Y compramos lotería de Navidad (incluso los que no jugamos en todo el año hemos adquirido mínimo dos décimos) o toda aquella clase de suerte que asemeje una mínima probabilidad de mejorar la vida. ¡Mira que somos obtusos! Y con el tiempo usado ¿qué pasa?
No nos damos cuenta de que el año vivido es año gastado, que vale más que mil boletos de lotería y que lo pagamos por adelantado, sin saber siquiera si llegaremos a su fin. Si pudiéramos comprar el tiempo perdido en cada diciembre, ¿lo haríamos?
Esa es la verdadera riqueza del debe y el haber de un año. Llevo un tiempo sumando los minutos que consideraría perdidos por no utilizados, bien con el móvil, bien tumbada mirando el cielo en el jardín o bien recogiendo el desorden propio o ajeno, ese que bien conocen ustedes y que dura menos de una hora con todo en su lugar. Y si les digo la verdad, no me gusta el recuento.

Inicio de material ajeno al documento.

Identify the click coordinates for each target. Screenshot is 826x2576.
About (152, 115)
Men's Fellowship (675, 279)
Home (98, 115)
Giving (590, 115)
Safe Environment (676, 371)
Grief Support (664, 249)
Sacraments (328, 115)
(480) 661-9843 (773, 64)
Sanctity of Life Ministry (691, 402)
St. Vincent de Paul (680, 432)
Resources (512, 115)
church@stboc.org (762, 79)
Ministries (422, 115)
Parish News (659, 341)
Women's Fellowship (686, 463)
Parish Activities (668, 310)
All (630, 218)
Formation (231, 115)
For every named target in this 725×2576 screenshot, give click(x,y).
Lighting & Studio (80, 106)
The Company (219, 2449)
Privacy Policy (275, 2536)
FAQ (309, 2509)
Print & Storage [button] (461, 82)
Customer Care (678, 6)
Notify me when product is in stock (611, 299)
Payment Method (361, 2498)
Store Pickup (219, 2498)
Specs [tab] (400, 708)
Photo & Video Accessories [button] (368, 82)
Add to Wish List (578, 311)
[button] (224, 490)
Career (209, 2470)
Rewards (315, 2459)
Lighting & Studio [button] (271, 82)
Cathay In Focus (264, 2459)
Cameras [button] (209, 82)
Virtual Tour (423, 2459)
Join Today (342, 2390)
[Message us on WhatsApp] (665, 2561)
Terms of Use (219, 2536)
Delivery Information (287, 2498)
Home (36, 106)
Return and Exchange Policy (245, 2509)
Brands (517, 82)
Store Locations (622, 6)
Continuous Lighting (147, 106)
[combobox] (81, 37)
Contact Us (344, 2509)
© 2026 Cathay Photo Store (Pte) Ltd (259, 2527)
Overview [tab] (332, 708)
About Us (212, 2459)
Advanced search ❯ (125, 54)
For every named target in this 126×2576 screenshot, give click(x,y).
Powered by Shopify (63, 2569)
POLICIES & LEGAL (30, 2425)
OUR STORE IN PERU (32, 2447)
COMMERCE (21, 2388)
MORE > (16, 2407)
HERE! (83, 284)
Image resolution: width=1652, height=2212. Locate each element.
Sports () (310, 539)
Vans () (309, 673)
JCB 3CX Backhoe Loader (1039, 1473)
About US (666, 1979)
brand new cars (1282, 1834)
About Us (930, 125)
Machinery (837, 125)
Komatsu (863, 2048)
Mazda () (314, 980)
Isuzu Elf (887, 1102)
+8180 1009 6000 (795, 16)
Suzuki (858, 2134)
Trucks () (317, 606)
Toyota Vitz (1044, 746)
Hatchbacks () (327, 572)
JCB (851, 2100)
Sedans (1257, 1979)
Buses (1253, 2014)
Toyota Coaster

Lo más incongruente es cuando miramos a nuestro alrededor con ojo crítico, cuando nos permitimos el lujazo de juzgar cómo pierden el tiempo los demás, los jóvenes por púberes y los mayores por desidiosos. Sin embargo, ese lapso no sería perdido si entendiésemos que no existe tiempo regalado al tiempo, sino espacios que no hemos sabido llenar o disfrutar o sentir.
Quiero que nos sorprenda aquello de: «ya es viernes», «pero si ya estamos en diciembre», o «ya paso de los cincuenta». Que nos pille desprevenidos, pero no por deberle tiempo al tiempo, sino por gozarlo, sentirlo y valorarlo como debía ser.
Ahora que la madurez me otorga el regalo de la contemplación de lo efímero, que es todo, quizás sea el momento de cambiar nuestra percepción, y si el tiempo que me es regalado no soy capaz de gastarlo a manos llenas en existir de verdad, quizás sea necesario entender que estoy en deuda con muchos minutos del día y, como decía aquella copla de Café Quijano, no deberle tiempo al tiempo.
Simplemente, el tiempo respirado es vida.